Lymphoproliferative disorder (LPD) has been shown to occur in some patients who are immunosuppressed due to treatment with methotrexate (MTX), hence the name MTX-associated lymphoproliferative disorder (MTX-LPD). It is known that rheumatoid arthritis (RA) patients have a high risk of developing malignant lymphoma, but epidemiological evidence of an association between the use of MTX and development of lymphoma is still unclear [1]. At present, LPD that arises in patients treated with immunosuppressive drugs, including biologic drugs for autoimmune diseases, is categorized as “other iatrogenic immunodeficiency-associated lymphoproliferative disorder (OIIA-LPD)”, other than in post-transplant lymphoproliferative disorder, according to the World Health Organization (WHO) Classification of Tumors of Hematopoietic and Lymphoid Tissues, 4th edition (2008).

Unlike usual malignant lymphomas, MTX-LPDs are relatively common in extranodal sites such as the skin, lungs, and oral and pharyngeal cavities; genetic factors and accumulated inflammation are characteristic of MTX-LPD [1]. Moreover, the relationship between Epstein–Barr virus (EBV) infection and MTX-LPD has been previously indicated by the WHO classification [2]. In some cases, MTX-LPD has shown partial regression in response to drug withdrawal alone, and the majority of this response has occurred in EBV-positive cases [3]. Currently, MTX-LPD has become widely recognized, and MTX is more often discontinued when MTX-LPD is suspected. However, MTX-LPDs of the breast are very rare and difficult to diagnose, because only six cases have been reported thus far [4,5,6,7,8,9]. To the best of our knowledge, this is the first case report on EBV-positive LPD in the mammary gland, which disappeared spontaneously after MTX was discontinued.

Case presentation

A 63-year-old Asian woman presented with intermittent fever of approximately 38.0 °C, which had lasted for 2 weeks and did respond to antipyretics. She had no night sweating or weight loss. She had been suffering from RA for 37 years and had been taking MTX for more than 15 years. The latest medication doses were 14 mg/week of MTX, 5 mg/day of prednisolone, and 1 mg/day of tacrolimus. She did not receive any other immunosuppressive medication. Other medical history included diabetes, atypical mycobacteriosis, and hepatitis B and there was no family history of lymphoproliferative disorders or malignancies. The patient did not smoke or drink alcohol.

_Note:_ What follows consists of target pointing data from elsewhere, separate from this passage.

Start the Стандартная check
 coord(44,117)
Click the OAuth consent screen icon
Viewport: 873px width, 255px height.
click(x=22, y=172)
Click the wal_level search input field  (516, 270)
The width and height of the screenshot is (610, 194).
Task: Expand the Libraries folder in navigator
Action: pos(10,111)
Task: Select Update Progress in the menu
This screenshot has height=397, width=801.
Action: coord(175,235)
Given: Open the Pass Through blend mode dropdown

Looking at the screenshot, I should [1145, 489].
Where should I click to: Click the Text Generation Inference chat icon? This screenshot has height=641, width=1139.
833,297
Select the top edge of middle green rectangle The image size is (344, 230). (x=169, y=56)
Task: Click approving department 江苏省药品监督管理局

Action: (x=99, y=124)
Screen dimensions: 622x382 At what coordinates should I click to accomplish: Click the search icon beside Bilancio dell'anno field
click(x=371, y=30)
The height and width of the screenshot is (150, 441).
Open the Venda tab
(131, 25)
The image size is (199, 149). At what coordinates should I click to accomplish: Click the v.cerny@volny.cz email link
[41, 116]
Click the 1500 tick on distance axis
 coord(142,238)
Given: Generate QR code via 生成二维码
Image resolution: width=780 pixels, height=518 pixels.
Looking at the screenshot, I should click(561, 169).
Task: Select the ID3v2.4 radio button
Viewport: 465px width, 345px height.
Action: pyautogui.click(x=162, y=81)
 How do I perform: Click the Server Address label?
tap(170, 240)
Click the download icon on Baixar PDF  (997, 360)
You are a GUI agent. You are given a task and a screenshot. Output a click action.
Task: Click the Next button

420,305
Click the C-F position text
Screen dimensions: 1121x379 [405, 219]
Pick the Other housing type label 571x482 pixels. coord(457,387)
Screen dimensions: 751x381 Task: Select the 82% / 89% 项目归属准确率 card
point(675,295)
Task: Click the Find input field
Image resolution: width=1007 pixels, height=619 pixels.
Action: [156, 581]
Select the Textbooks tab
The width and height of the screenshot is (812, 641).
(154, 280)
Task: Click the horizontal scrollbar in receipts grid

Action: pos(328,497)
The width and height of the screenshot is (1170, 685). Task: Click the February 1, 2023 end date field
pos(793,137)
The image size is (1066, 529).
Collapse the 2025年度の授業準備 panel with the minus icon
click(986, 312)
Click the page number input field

At the time of admission, she had fever of 38.0 °C. Physical examination showed a 3-cm palpable mass in the left breast. There were no visible skin changes and no palpable lymph nodes. Laboratory studies (Table 1) revealed slightly elevated levels of C-reactive protein and soluble interleukin-2 receptor (sIL-2R). EBV-viral capsid antigen antibody immunoglobulin G and EBV nuclear antibody (EBNA) were also increased. We performed contrast-enhanced computer tomography of her chest and abdomen for general evaluation. Results revealed a mass in the left breast, a subcutaneous nodule in the abdomen, a mass in the left lung, and a nodule in the left retroperitoneum (Fig. 1). We suspected that these tumors were associated with administration of MTX; thus, MTX was discontinued immediately, and the patient was hospitalized for medical examination.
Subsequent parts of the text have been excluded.